## Data records
• • • •
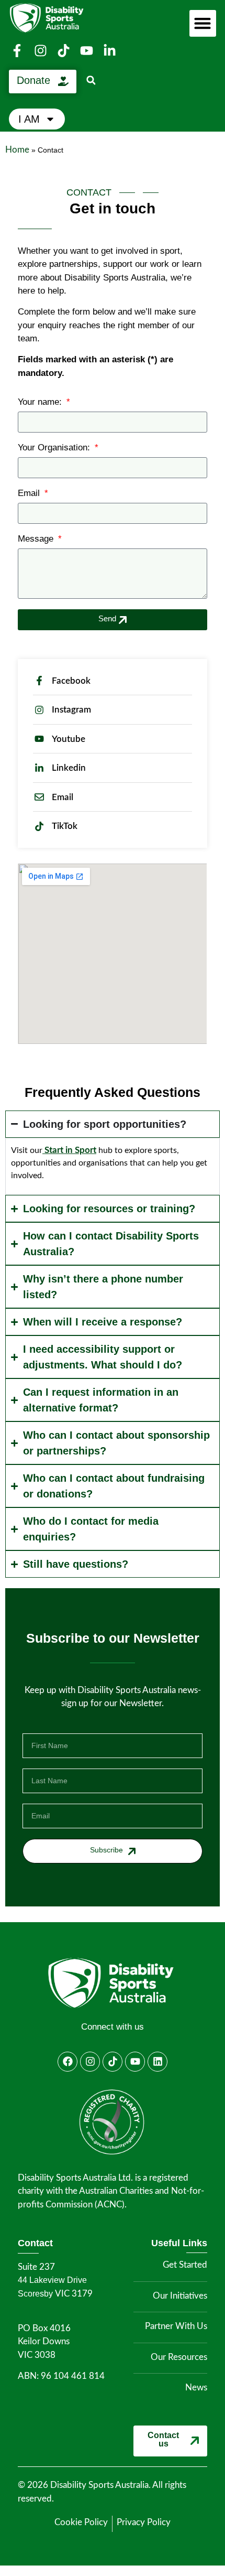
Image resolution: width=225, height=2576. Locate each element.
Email (30, 493)
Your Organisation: (55, 447)
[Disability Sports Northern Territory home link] (112, 1983)
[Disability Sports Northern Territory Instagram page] (41, 50)
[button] (91, 80)
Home (17, 149)
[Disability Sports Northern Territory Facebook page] (18, 50)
• • • •
## Your assignment
Copy each of the entries above precisely, and drop whatever pictures they hold.

## Response to the task
Image resolution: width=225, height=2576. Locate each element.
Email (30, 493)
Your Organisation: (55, 447)
[Disability Sports Northern Territory home link] (112, 1983)
[Disability Sports Northern Territory Instagram page] (41, 50)
[button] (91, 80)
Home (17, 149)
[Disability Sports Northern Territory Facebook page] (18, 50)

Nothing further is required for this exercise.